3. Upon written notice by Fibr-Plast to the Escrow Agent to the effect that the
Rescission Registration Statement has been declared effective by the
Securities and Exchange Commission, the Rescission Offer, subject to any
State Provisions, has been made; and the identity of those Rescission
Offerees who have duly rejected or failed to accept the Rescission Offer, the
amounts of the respective Rescission Price with respect to each such
Rescission Offeree shall be paid by the Escrow Agent to Fibr-Plast.
4. The Escrow Agent is acting as a stakeholder hereunder.
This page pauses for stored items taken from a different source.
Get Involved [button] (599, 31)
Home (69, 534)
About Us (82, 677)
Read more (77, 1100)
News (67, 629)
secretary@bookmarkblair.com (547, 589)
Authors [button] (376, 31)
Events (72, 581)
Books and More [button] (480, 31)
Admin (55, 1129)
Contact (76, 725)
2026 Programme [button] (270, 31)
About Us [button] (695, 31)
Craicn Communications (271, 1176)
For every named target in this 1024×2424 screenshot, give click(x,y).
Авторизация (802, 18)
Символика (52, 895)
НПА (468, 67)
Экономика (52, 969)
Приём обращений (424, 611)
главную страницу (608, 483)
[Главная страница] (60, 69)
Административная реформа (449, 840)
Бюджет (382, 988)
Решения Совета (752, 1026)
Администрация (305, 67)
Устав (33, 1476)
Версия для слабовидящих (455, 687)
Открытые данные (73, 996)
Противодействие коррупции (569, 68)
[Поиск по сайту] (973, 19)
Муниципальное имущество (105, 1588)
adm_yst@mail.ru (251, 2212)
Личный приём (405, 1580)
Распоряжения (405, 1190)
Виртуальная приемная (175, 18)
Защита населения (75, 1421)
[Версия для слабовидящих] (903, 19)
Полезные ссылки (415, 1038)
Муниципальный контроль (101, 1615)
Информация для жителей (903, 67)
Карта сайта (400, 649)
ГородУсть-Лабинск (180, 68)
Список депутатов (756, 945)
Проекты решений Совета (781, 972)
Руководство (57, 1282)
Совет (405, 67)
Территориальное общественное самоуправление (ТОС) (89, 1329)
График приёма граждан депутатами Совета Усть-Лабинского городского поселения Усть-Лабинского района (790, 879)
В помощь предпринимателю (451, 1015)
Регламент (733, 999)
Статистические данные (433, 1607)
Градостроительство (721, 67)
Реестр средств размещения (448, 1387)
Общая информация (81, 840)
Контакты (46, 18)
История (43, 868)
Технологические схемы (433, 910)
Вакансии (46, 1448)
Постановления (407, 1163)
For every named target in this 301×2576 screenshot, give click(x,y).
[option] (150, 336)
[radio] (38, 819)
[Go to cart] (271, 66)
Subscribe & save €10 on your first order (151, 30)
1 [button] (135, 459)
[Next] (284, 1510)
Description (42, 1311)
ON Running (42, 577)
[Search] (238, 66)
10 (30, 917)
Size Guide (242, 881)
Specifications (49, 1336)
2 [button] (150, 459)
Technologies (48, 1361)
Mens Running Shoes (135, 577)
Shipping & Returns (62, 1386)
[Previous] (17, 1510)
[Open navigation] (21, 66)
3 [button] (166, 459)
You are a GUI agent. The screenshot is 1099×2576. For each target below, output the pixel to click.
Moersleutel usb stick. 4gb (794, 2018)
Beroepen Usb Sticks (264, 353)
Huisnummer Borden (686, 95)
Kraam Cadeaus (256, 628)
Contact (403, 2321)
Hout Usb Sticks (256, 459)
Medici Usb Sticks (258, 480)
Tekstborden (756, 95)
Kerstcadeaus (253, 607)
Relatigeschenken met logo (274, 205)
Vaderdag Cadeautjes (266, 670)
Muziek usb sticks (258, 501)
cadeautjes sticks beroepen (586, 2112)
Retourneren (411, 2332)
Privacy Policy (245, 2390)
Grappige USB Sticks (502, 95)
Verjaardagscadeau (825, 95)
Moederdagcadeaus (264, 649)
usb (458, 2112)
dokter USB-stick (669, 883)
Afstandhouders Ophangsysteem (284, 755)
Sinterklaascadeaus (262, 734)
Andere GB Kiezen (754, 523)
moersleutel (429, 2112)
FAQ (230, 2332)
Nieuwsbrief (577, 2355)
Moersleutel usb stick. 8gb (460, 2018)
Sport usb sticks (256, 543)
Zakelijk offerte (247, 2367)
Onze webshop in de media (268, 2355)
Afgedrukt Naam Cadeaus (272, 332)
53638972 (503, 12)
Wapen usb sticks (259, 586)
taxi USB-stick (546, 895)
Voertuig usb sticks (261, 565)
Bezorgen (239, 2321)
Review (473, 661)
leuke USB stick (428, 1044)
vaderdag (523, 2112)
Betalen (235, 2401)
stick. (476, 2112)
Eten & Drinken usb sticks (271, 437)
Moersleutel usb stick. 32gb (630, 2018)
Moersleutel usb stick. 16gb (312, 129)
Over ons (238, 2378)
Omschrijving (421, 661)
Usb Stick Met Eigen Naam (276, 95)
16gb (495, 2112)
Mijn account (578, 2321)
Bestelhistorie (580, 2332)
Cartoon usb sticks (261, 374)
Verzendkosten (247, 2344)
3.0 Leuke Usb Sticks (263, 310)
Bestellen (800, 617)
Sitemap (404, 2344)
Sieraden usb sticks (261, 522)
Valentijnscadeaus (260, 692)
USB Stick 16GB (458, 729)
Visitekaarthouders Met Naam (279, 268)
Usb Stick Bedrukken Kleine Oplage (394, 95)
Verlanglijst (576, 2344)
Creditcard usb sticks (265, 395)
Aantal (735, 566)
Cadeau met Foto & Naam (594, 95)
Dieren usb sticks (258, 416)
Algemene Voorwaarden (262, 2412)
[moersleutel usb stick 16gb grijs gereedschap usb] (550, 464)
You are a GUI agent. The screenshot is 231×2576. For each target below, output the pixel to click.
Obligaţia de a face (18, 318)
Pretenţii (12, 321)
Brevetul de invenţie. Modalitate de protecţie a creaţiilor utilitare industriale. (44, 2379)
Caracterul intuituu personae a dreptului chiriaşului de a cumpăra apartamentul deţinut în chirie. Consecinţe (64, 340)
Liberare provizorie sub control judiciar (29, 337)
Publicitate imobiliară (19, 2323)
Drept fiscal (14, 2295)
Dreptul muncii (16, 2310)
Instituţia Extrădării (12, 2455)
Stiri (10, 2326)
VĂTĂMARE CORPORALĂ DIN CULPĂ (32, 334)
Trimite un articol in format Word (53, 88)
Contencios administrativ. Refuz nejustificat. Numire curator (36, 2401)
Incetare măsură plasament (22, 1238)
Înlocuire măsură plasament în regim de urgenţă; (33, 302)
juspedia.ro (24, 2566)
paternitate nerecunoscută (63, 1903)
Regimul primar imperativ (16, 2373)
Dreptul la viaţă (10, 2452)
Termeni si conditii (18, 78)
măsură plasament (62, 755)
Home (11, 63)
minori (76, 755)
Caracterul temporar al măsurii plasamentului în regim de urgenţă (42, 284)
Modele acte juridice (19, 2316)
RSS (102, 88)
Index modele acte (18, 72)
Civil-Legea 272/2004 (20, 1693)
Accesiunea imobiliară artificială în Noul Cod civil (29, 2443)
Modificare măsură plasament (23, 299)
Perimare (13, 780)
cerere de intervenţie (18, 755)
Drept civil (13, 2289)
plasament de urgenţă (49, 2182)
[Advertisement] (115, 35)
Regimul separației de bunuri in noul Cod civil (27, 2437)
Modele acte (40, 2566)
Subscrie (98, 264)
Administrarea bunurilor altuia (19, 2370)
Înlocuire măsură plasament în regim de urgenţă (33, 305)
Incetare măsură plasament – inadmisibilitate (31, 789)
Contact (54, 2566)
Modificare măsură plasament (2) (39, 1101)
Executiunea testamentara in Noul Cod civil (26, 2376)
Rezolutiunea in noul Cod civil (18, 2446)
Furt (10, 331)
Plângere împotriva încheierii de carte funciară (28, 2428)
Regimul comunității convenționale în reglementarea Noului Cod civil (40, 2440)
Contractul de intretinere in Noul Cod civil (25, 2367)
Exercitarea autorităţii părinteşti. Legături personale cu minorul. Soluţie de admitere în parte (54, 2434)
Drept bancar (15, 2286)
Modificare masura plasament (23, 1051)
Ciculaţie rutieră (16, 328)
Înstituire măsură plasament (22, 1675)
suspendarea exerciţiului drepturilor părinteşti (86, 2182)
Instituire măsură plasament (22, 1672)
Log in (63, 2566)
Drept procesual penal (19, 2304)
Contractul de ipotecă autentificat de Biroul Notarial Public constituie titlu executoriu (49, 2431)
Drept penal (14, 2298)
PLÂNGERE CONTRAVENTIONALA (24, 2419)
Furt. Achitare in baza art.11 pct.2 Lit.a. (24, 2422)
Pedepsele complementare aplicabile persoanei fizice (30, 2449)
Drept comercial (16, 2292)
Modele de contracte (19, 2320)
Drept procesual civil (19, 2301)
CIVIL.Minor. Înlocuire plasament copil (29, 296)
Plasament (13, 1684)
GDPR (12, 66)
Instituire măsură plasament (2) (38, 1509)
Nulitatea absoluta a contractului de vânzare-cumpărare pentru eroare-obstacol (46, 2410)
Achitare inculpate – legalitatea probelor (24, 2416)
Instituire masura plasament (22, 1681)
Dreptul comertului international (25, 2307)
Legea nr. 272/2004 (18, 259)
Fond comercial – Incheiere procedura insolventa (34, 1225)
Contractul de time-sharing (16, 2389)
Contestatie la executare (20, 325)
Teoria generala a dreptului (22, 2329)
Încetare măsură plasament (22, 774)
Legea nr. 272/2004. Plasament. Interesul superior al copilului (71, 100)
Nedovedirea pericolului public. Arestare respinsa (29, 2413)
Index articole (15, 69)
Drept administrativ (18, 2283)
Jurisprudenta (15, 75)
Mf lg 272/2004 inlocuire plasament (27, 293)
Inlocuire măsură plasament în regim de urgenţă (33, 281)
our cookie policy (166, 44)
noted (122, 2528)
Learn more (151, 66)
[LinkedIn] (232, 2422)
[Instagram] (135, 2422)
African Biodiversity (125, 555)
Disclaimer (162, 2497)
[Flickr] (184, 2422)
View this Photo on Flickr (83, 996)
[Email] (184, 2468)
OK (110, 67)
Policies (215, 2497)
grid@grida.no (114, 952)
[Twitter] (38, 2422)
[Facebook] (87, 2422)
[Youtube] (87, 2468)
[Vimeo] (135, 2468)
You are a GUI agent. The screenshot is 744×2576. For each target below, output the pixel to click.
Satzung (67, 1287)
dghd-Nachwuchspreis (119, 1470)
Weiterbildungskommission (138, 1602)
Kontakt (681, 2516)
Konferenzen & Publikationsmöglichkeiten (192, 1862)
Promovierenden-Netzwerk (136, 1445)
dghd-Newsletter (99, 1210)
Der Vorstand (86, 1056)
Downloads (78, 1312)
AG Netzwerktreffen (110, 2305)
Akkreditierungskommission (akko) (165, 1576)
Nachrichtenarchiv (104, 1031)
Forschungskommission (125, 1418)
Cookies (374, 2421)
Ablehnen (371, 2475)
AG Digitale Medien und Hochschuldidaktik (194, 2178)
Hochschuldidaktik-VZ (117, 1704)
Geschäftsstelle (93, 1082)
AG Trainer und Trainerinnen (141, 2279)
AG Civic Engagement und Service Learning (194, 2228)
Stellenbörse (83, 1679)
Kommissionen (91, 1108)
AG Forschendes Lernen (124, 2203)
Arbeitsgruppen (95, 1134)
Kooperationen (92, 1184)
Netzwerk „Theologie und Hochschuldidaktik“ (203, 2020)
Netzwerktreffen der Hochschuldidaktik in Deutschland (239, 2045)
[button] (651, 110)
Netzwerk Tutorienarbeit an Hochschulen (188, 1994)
If any dispute arises
as to whether the Escrow Agent shall deliver the Rescission Funds to
Fibr-Plast or any other party, the Escrow Agent shall not be required to make
any delivery, but in such event the Escrow Agent may hold the Rescission
Funds in dispute until receipt by the Escrow Agent of instructions from all
such parties to the dispute directing the disposition of the Funds or in the
absence of such instructions, the Escrow Agent may hold such Rescission Funds
until receipt of an arbitral decision or a judgment of a court of competent
jurisdiction providing for the delivery thereof..
5. The Escrow Agent shall be entitled to rely upon, and shall be fully protected
from all liability, loss, cost, damage or expense in acting or omitting to
act pursuant to, any instruction, order, judgment, certification, affidavit,
demand, notice, opinion, instrument or other writing delivered to it
hereunder without being required to determine the authenticity of such
document, the correctness of any fact stated therein, the propriety of the
service thereof or the capacity, identity or authority of any party
purporting to sign or deliver such document.
6. The duties of the Escrow Agent are only as herein specifically provided, and
are purely ministerial in nature. The Escrow Agent shall neither be
responsible for, or under, nor chargeable with knowledge of, the terms and
conditions of any other agreement, or document in connection herewith and
shall be required to act only as provided in this Agreement.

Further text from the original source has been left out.